• **Data for processing**:
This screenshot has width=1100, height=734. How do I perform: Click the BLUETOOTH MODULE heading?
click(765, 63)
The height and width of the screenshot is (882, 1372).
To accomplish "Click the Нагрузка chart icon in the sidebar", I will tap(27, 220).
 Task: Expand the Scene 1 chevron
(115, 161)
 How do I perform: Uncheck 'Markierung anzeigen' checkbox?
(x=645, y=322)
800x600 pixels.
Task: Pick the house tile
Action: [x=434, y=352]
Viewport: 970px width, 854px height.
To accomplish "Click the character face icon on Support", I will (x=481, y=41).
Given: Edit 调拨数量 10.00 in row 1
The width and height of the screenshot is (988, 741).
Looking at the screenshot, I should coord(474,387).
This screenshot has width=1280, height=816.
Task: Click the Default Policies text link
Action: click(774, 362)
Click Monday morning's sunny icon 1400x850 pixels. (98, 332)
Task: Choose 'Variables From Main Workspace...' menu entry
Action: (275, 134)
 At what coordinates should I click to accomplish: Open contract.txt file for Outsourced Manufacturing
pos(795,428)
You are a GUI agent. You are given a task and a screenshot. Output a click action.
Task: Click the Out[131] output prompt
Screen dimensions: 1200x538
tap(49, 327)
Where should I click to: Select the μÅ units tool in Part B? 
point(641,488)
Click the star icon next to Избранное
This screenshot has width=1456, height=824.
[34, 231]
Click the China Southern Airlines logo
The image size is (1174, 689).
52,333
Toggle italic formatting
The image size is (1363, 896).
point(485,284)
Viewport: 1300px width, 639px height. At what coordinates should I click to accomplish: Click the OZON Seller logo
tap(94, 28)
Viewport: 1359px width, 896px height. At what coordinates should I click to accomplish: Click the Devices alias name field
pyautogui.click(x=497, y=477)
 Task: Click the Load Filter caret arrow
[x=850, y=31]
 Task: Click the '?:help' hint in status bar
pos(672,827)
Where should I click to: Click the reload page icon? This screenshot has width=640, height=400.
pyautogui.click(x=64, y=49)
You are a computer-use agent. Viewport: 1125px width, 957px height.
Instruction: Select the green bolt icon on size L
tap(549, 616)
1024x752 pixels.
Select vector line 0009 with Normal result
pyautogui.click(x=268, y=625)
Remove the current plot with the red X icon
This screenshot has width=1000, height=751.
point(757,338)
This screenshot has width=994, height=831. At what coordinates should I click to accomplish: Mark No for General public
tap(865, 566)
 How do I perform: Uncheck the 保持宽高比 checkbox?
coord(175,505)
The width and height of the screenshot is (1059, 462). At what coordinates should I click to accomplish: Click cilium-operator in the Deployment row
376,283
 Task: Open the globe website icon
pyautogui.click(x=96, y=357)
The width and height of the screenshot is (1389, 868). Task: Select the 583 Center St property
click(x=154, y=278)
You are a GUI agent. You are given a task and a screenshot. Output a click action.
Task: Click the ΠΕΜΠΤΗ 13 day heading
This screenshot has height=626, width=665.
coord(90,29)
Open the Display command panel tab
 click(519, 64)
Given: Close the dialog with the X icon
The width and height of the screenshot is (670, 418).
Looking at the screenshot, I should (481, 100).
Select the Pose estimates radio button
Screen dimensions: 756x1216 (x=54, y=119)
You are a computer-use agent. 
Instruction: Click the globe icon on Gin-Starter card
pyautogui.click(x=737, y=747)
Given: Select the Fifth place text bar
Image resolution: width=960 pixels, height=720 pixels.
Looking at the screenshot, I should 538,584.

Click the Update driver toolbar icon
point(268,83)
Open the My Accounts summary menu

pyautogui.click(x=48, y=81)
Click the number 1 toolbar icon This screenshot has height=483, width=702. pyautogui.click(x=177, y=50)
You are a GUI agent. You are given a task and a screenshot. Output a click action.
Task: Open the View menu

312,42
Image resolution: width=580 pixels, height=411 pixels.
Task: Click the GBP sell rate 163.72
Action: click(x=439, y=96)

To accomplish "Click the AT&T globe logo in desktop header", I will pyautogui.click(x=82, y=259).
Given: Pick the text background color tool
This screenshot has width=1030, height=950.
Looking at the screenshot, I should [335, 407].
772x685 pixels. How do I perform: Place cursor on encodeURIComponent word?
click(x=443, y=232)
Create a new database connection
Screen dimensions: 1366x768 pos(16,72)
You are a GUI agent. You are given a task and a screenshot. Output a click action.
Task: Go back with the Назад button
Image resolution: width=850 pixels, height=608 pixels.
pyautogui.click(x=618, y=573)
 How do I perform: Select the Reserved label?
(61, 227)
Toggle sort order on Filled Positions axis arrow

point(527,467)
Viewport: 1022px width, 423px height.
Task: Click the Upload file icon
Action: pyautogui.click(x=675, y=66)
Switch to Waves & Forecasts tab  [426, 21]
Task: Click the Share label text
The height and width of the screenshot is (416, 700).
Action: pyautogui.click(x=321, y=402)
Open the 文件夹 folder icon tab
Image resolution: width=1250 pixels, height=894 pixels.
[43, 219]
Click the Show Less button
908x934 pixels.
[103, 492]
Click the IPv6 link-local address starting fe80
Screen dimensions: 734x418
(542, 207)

• **Problem to solve**: Which of the lines above mention the word "computer"? Pull those lines out.

• **Exercise output**:
You are a computer-use agent. Viewport: 1125px width, 957px height.
You are a computer-use agent. 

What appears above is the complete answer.